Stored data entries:

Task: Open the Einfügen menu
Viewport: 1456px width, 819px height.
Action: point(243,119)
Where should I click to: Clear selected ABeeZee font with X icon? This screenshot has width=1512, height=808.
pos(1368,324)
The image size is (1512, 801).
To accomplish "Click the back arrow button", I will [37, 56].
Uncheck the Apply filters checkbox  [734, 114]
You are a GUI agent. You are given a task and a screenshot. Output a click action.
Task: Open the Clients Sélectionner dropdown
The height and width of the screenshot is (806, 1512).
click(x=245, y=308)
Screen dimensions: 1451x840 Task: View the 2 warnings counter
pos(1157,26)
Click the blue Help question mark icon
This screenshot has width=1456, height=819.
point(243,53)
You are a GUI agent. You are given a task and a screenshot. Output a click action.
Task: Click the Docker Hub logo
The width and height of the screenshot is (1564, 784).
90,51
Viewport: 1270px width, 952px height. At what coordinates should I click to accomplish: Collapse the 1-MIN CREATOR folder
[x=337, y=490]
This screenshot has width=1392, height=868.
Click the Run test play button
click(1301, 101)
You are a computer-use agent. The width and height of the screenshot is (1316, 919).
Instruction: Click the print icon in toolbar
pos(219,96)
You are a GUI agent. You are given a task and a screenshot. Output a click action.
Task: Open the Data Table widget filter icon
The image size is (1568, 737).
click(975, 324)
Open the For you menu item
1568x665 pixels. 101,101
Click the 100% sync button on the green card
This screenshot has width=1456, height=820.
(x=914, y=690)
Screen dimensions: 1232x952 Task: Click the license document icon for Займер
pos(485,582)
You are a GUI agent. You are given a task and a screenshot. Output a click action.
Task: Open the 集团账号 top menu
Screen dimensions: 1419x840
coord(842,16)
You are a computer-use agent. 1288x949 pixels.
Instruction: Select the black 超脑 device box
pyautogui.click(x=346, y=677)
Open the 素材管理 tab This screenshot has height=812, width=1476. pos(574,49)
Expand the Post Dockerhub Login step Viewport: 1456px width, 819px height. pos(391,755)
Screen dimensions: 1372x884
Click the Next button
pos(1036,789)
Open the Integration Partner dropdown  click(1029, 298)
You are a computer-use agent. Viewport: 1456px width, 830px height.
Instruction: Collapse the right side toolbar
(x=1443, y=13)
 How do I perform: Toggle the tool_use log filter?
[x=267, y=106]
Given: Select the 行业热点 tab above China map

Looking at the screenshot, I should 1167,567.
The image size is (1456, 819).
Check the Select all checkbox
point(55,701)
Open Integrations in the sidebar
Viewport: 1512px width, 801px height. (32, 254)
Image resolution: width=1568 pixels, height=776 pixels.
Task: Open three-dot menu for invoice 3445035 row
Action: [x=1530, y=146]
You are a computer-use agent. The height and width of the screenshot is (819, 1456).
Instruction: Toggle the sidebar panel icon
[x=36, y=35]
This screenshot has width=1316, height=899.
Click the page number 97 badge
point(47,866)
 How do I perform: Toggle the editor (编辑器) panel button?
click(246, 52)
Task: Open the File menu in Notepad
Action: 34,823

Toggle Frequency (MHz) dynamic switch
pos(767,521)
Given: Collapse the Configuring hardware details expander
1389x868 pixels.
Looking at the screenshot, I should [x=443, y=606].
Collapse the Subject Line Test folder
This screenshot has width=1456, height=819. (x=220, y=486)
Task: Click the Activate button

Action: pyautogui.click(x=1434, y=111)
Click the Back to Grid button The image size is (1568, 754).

**EXERCISE DESCRIPTION**
Top to bottom, set down the entries above word for word.

**OUTPUT**
Task: Open the Einfügen menu
Viewport: 1456px width, 819px height.
Action: point(243,119)
Where should I click to: Clear selected ABeeZee font with X icon? This screenshot has width=1512, height=808.
pos(1368,324)
The image size is (1512, 801).
To accomplish "Click the back arrow button", I will [37, 56].
Uncheck the Apply filters checkbox  [734, 114]
You are a GUI agent. You are given a task and a screenshot. Output a click action.
Task: Open the Clients Sélectionner dropdown
The height and width of the screenshot is (806, 1512).
click(x=245, y=308)
Screen dimensions: 1451x840 Task: View the 2 warnings counter
pos(1157,26)
Click the blue Help question mark icon
This screenshot has width=1456, height=819.
point(243,53)
You are a GUI agent. You are given a task and a screenshot. Output a click action.
Task: Click the Docker Hub logo
The width and height of the screenshot is (1564, 784).
90,51
Viewport: 1270px width, 952px height. At what coordinates should I click to accomplish: Collapse the 1-MIN CREATOR folder
[x=337, y=490]
This screenshot has width=1392, height=868.
Click the Run test play button
click(1301, 101)
You are a computer-use agent. The width and height of the screenshot is (1316, 919).
Instruction: Click the print icon in toolbar
pos(219,96)
You are a GUI agent. You are given a task and a screenshot. Output a click action.
Task: Open the Data Table widget filter icon
The image size is (1568, 737).
click(975, 324)
Open the For you menu item
1568x665 pixels. 101,101
Click the 100% sync button on the green card
This screenshot has width=1456, height=820.
(x=914, y=690)
Screen dimensions: 1232x952 Task: Click the license document icon for Займер
pos(485,582)
You are a GUI agent. You are given a task and a screenshot. Output a click action.
Task: Open the 集团账号 top menu
Screen dimensions: 1419x840
coord(842,16)
You are a computer-use agent. 1288x949 pixels.
Instruction: Select the black 超脑 device box
pyautogui.click(x=346, y=677)
Open the 素材管理 tab This screenshot has height=812, width=1476. pos(574,49)
Expand the Post Dockerhub Login step Viewport: 1456px width, 819px height. pos(391,755)
Screen dimensions: 1372x884
Click the Next button
pos(1036,789)
Open the Integration Partner dropdown  click(1029, 298)
You are a computer-use agent. Viewport: 1456px width, 830px height.
Instruction: Collapse the right side toolbar
(x=1443, y=13)
 How do I perform: Toggle the tool_use log filter?
[x=267, y=106]
Given: Select the 行业热点 tab above China map

Looking at the screenshot, I should 1167,567.
The image size is (1456, 819).
Check the Select all checkbox
point(55,701)
Open Integrations in the sidebar
Viewport: 1512px width, 801px height. (32, 254)
Image resolution: width=1568 pixels, height=776 pixels.
Task: Open three-dot menu for invoice 3445035 row
Action: [x=1530, y=146]
You are a computer-use agent. The height and width of the screenshot is (819, 1456).
Instruction: Toggle the sidebar panel icon
[x=36, y=35]
This screenshot has width=1316, height=899.
Click the page number 97 badge
point(47,866)
 How do I perform: Toggle the editor (编辑器) panel button?
click(246, 52)
Task: Open the File menu in Notepad
Action: 34,823

Toggle Frequency (MHz) dynamic switch
pos(767,521)
Given: Collapse the Configuring hardware details expander
1389x868 pixels.
Looking at the screenshot, I should [x=443, y=606].
Collapse the Subject Line Test folder
This screenshot has width=1456, height=819. (x=220, y=486)
Task: Click the Activate button

Action: pyautogui.click(x=1434, y=111)
Click the Back to Grid button The image size is (1568, 754).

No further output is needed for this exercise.